AIM 1 >>
Copy the saved data entries from the line containing "Expand the Processes tree node" through the end of the entries, and leave the pictures out of your copy.

This is all quite proper. It's healthy for censorship (even when it's possible) to have costs. Where possible, we should try to build technological infrastructure so that networks that censor won't be able to compete on an even ground with the networks that don't.

mirimir · on June 29, 2018

Well, there isn't much benefit to securing DNS or using third-party name servers, unless you also use VPN services and/or Tor to prevent your ISP from seeing what sites you access. However, securing DNS can somewhat interfere with geolocation by websites. Given mechanisms that point to the nearest servers.

But if you are using VPNs and/or Tor, it's crucial to secure DNS. Tor exits do DNS lookups for clients. And properly configured VPN services do as well.

87 · on June 29, 2018

An IP is pretty useless nowadays with so many sites behind cloudflare.

mirimir · on June 30, 2018

Even so, can't ISPs still see what sites you connect to? Or is everything after the inital connection to Cloudflare hidden in HTTPS? And how many sites are typically reachable through a given Cloudflare IPv4 address?

tialaramex · on June 30, 2018

In TLS 1.2 (what a good browser and site uses today) the Server Name Indication sent from your client is plaintext, as is the certificate sent back by the server and the choices made by both sides during key agreement.

In TLS 1.3 (not yet officially published as a standard but basically finished and already drafts are used by Firefox, Chrome, and Cloudflare) only SNI remains plaintext.

So yes, the FQDN you're connecting to will still be revealed, but an adversary can't trust it, unlike the certificate itself, you could be lying if the remote server lets you.

If you scroll back a few days HN discussed the Internet Draft about SNI encryption (it's a problem statement rather than a proposed solution) so they want it, it's just not clear how it could be done (there are lots of bad / ineffective options)

textmode · on June 30, 2018

"There's no point in securing DNS because your ISP can see what IP addresses you connect to."

Perhaps the ISP has fingerprinted the pages of every website on every shared IP address so they can easily determine which website the user is visiting? Why rely on unencrypted DNS or unencrypted SNI when it is so trivial to map IP addresses to domains.

A poor example, but consider this single IP address 216.239.36.21 with a reverse lookup returning a 23M list of 1,283,151 domains.

https://api.hackertarget.com/reverseiplookup/?q=216.239.36.2...

walterbell · on June 29, 2018

Speaking of mining, here’s a thread on cryptocurrency ASIC resistance defeatism, similar pattern?

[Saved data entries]

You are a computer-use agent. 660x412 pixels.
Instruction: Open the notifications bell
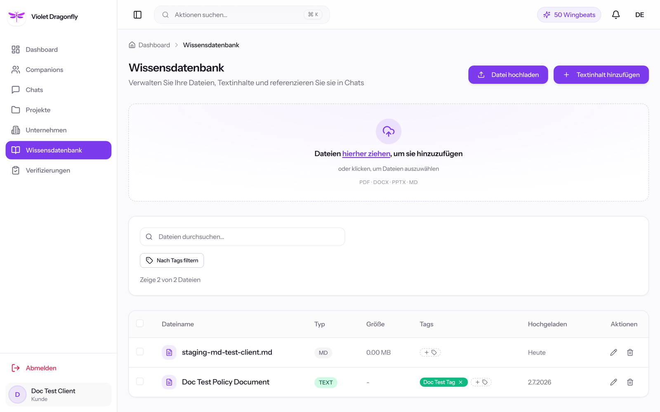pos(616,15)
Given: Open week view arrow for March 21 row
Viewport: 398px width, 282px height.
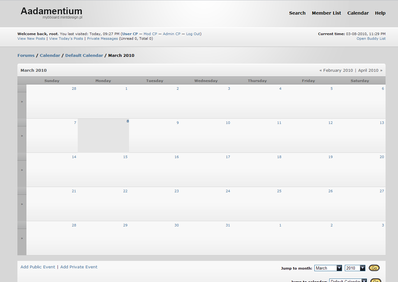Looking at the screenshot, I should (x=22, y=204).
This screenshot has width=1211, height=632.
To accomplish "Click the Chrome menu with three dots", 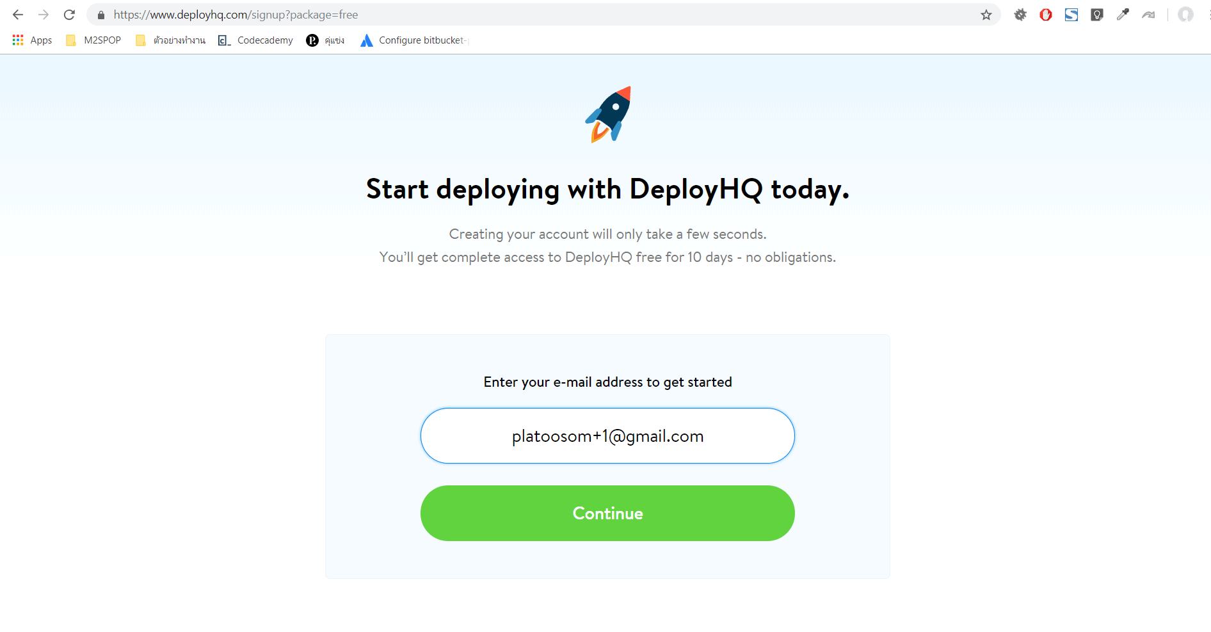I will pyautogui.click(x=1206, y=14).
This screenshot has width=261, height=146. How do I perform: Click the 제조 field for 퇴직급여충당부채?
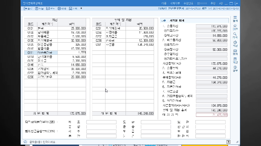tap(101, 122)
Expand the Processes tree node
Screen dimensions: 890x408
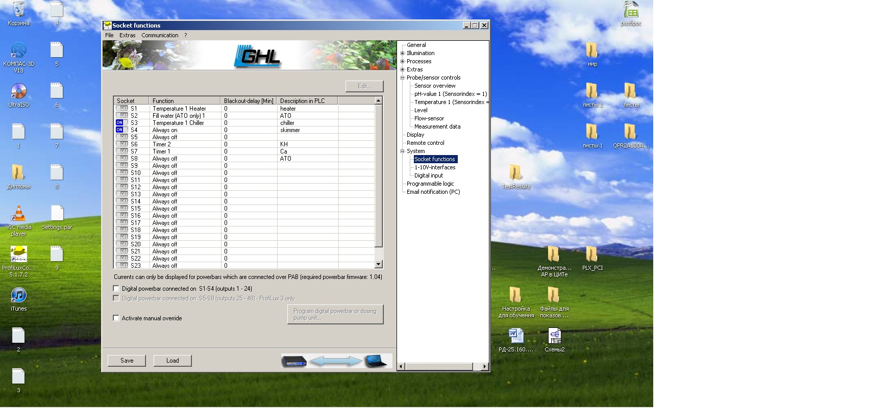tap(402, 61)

AIM 2 >>
In the forum thread, what is the only thing that remains plaintext in TLS 1.3?

SOLUTION 1 >>
Expand the Processes tree node
Screen dimensions: 890x408
tap(402, 61)

SOLUTION 2 >>
The Server Name Indication (SNI).